Joint & Marginal

Joint, Marginal & Conditional Probability

7 minute read

In this section, we will understand Joint, Marginal & Conditional Probability.
So far, we have dealt with a single random variable.
Now, let’s explore the probability distributions of 2 or more random variables occurring together.

Watch Playlist

📘

Joint Probability Distribution:
It describes the probability of 2 or more random variables occurring simultaneously.

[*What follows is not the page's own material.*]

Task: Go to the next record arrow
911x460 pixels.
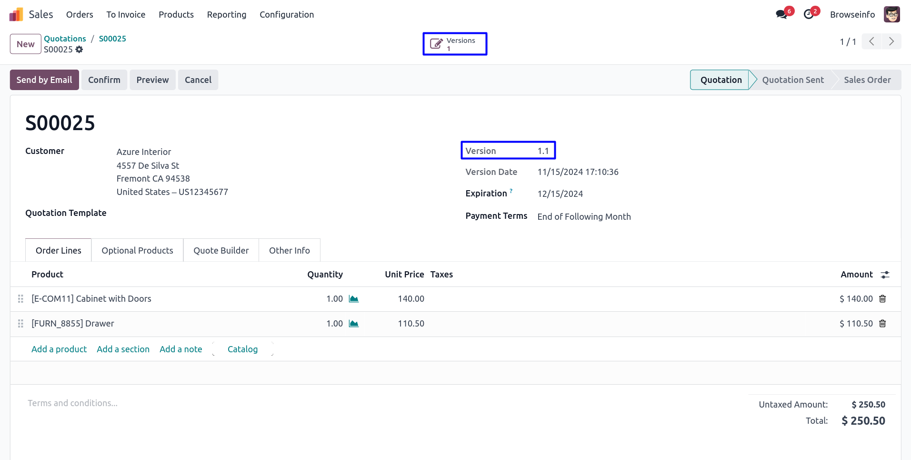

The random variables can be from different distributions, such as, discrete and continuous.

Joint CDF:

\[ F_{X,Y}(a,b) = P(X \le a, Y \le b),~ -\infty < a, b < \infty \]

Discrete Case:

\[ F_{X,Y}(a,b) = P(X \le a, Y \le b) = \sum_{x_i \le a} \sum_{y_j \le b} P(X = x_i, Y = y_j) \]

Continuous Case:

\[ F_{X,Y}(a,b) = P(X \le a, Y \le b) = \int_{-\infty}^{a} \int_{-\infty}^{b} f_{X,Y}(x,y) dy dx \]

Joint PMF:

\[ P_{X,Y}(x,y) = P(X = x, Y = y) \]

Key Properties:

$P(X = x, Y = y) \ge 0 ~ \forall (x,y) $
$ \sum_{i} \sum_{j} P(X = x_i, Y = y_j) = 1 $

Joint PDF:

\[ f_{X,Y}(x,y) = \frac{\partial^2 F_{X,Y}(x,y)}{\partial x \partial y} \\ f_{X,Y}(x,y) = \iint_{A \in \mathbb{R}^2} f_{X,Y}(x,y) dy dx \]

Key Properties:

$f_{X,Y}(x,y) \ge 0 ~ \forall (x,y) $
$ \int_{-\infty}^{\infty} \int_{-\infty}^{\infty} f_{X,Y}(x,y) dy dx = 1 $

For example:

If we consider 2 random variables, say, height(X) and weight(Y), then the joint distribution will tell us the probability of finding a person having a particular height and weight.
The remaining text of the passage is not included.